▶ _Your objective_
The result should be an exact copy of the entries that follow, with no pictures included.

▶ _Source data_
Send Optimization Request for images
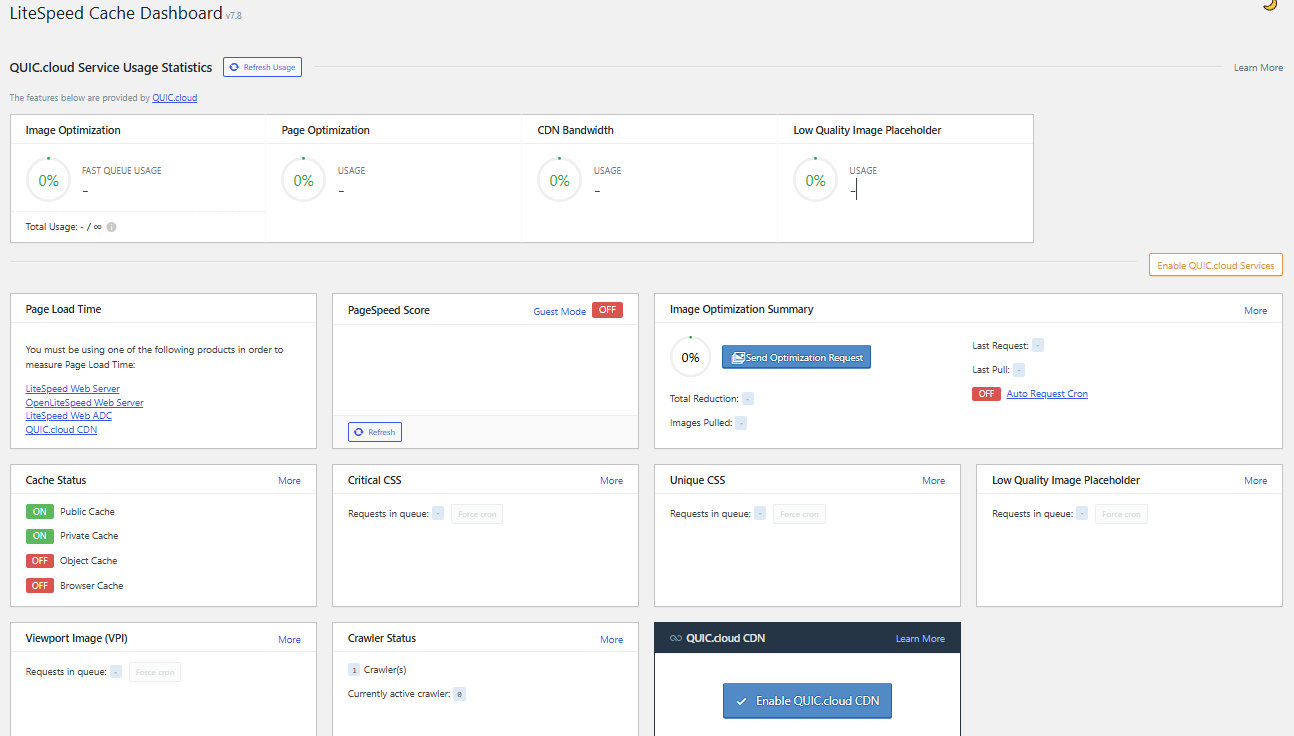The image size is (1294, 736). [x=796, y=357]
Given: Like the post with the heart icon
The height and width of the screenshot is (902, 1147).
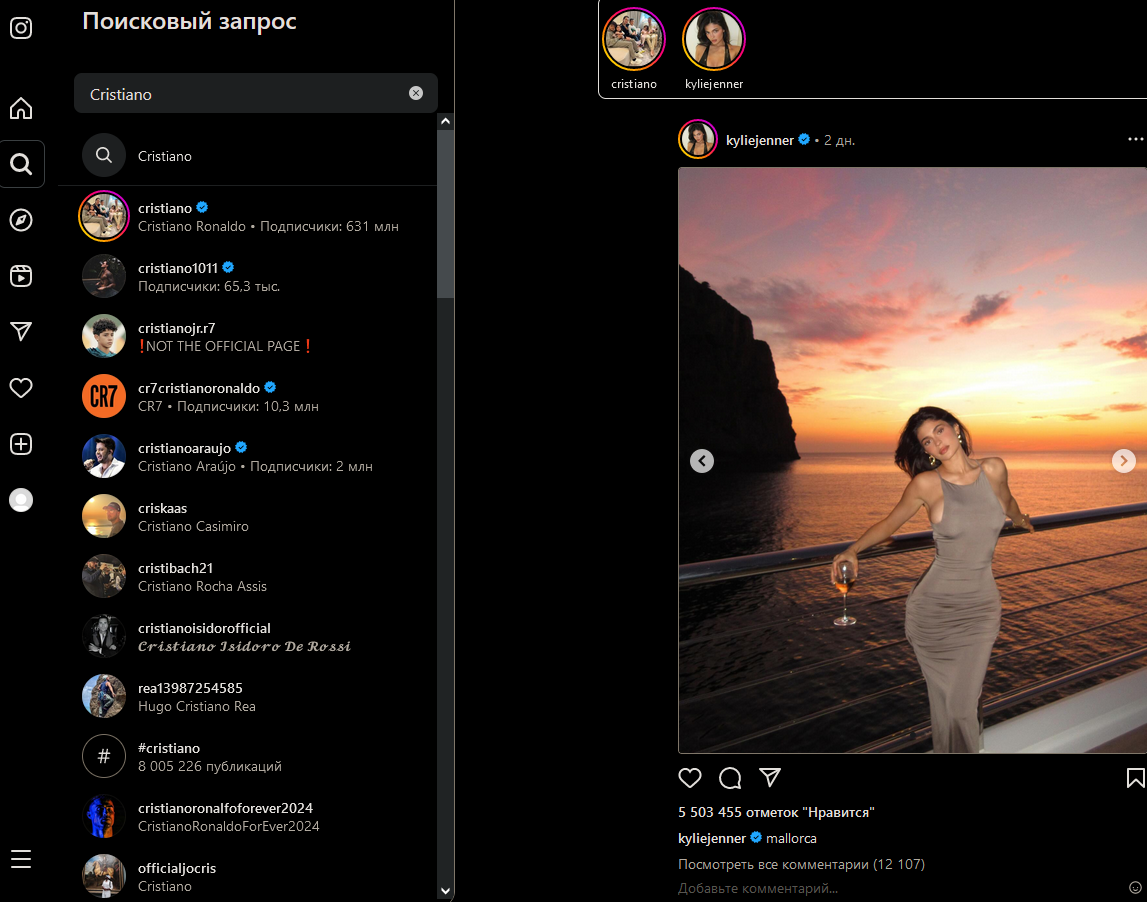Looking at the screenshot, I should click(x=689, y=778).
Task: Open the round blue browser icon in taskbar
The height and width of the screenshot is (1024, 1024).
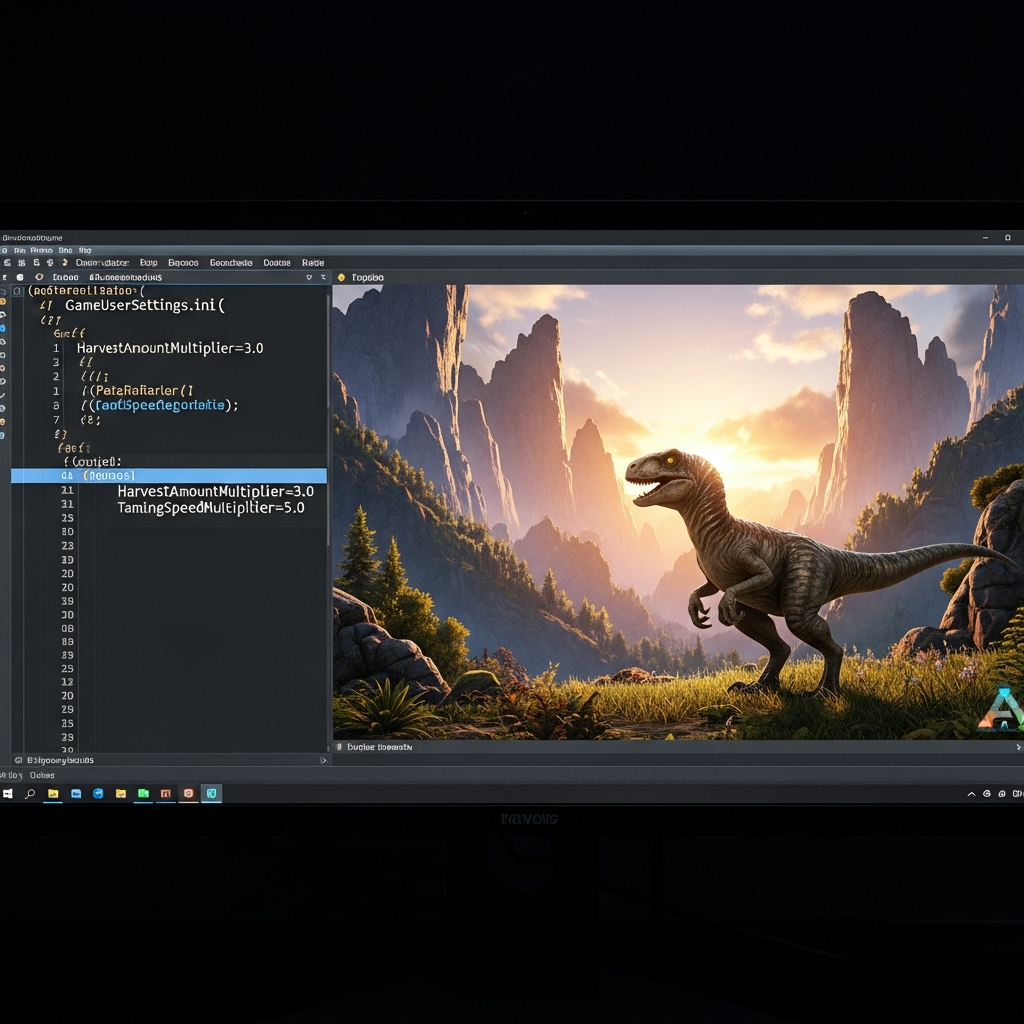Action: click(x=98, y=794)
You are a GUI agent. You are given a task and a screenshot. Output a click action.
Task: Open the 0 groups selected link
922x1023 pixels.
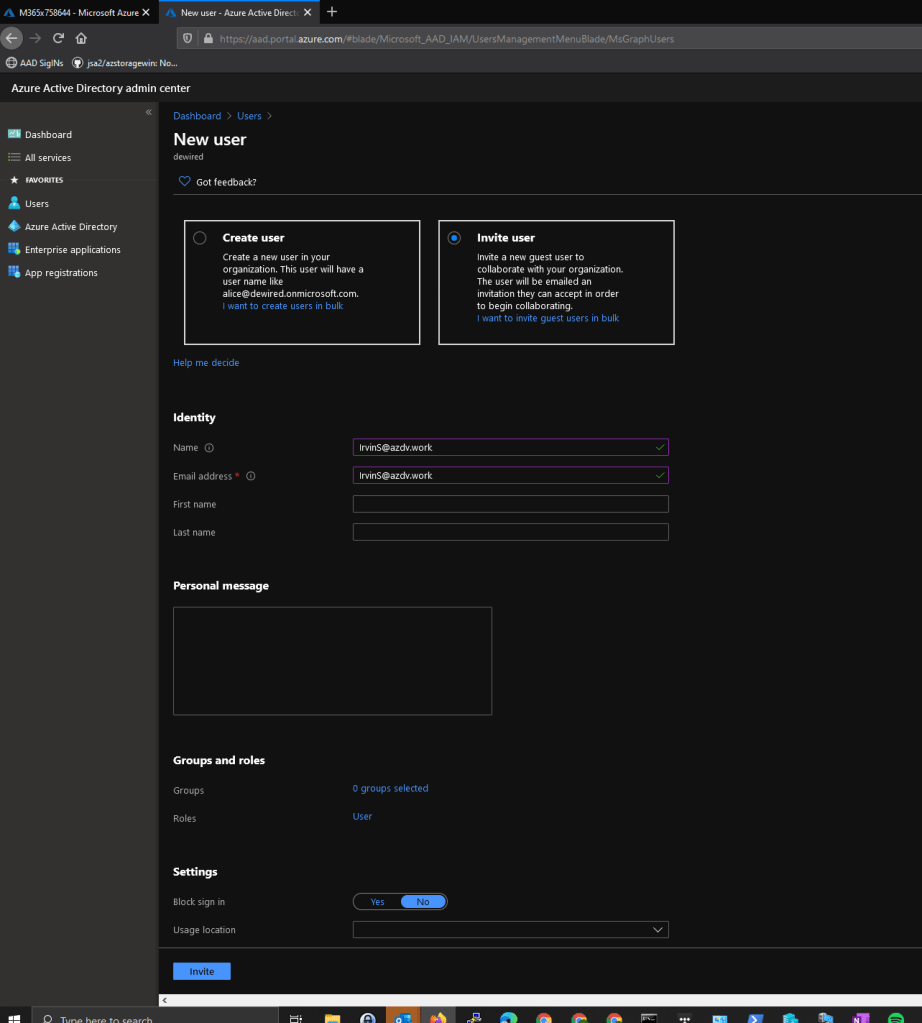pos(390,789)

▶ _Task output_
Send Optimization Request for images
The image size is (1294, 736). [x=796, y=357]
Given: Like the post with the heart icon
The height and width of the screenshot is (902, 1147).
Looking at the screenshot, I should click(x=689, y=778).
Task: Open the round blue browser icon in taskbar
The height and width of the screenshot is (1024, 1024).
Action: click(x=98, y=794)
You are a GUI agent. You are given a task and a screenshot. Output a click action.
Task: Open the 0 groups selected link
922x1023 pixels.
pos(390,789)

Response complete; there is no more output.